- _TASK OBJECTIVE_
Write out all of the entries, matching the original exactly.

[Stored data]

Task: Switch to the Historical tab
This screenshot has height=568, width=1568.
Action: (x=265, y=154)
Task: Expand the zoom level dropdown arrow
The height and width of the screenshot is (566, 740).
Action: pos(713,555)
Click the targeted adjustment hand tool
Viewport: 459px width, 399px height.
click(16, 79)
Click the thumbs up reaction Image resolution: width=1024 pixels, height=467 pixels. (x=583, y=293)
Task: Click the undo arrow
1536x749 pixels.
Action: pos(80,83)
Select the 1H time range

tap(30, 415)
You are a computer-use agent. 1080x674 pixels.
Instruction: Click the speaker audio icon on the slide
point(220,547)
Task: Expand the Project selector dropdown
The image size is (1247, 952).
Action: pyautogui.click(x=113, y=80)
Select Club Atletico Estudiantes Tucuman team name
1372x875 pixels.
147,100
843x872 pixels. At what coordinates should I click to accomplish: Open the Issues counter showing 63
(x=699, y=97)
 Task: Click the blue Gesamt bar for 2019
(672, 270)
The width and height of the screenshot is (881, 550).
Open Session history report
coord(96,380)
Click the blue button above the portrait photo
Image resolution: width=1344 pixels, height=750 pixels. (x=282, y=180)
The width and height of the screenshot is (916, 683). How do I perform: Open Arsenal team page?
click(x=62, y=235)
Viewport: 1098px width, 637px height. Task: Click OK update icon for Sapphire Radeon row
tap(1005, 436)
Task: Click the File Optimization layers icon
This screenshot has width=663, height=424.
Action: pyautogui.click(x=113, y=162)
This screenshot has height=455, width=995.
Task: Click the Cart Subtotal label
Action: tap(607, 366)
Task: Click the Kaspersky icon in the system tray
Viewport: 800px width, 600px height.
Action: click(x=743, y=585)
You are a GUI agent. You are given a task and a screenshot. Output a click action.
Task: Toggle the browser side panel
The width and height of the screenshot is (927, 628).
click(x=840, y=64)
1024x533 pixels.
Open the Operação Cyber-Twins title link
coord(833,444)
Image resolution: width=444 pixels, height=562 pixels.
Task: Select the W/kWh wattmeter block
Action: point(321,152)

- _SOLUTION TO THE EXERCISE_
Task: Switch to the Historical tab
This screenshot has height=568, width=1568.
Action: (x=265, y=154)
Task: Expand the zoom level dropdown arrow
The height and width of the screenshot is (566, 740).
Action: pos(713,555)
Click the targeted adjustment hand tool
Viewport: 459px width, 399px height.
click(16, 79)
Click the thumbs up reaction Image resolution: width=1024 pixels, height=467 pixels. (x=583, y=293)
Task: Click the undo arrow
1536x749 pixels.
Action: pos(80,83)
Select the 1H time range

tap(30, 415)
You are a computer-use agent. 1080x674 pixels.
Instruction: Click the speaker audio icon on the slide
point(220,547)
Task: Expand the Project selector dropdown
The image size is (1247, 952).
Action: pyautogui.click(x=113, y=80)
Select Club Atletico Estudiantes Tucuman team name
1372x875 pixels.
147,100
843x872 pixels. At what coordinates should I click to accomplish: Open the Issues counter showing 63
(x=699, y=97)
 Task: Click the blue Gesamt bar for 2019
(672, 270)
The width and height of the screenshot is (881, 550).
Open Session history report
coord(96,380)
Click the blue button above the portrait photo
Image resolution: width=1344 pixels, height=750 pixels. (x=282, y=180)
The width and height of the screenshot is (916, 683). How do I perform: Open Arsenal team page?
click(x=62, y=235)
Viewport: 1098px width, 637px height. Task: Click OK update icon for Sapphire Radeon row
tap(1005, 436)
Task: Click the File Optimization layers icon
This screenshot has width=663, height=424.
Action: pyautogui.click(x=113, y=162)
This screenshot has height=455, width=995.
Task: Click the Cart Subtotal label
Action: tap(607, 366)
Task: Click the Kaspersky icon in the system tray
Viewport: 800px width, 600px height.
Action: click(x=743, y=585)
You are a GUI agent. You are given a task and a screenshot. Output a click action.
Task: Toggle the browser side panel
The width and height of the screenshot is (927, 628).
click(x=840, y=64)
1024x533 pixels.
Open the Operação Cyber-Twins title link
coord(833,444)
Image resolution: width=444 pixels, height=562 pixels.
Task: Select the W/kWh wattmeter block
Action: point(321,152)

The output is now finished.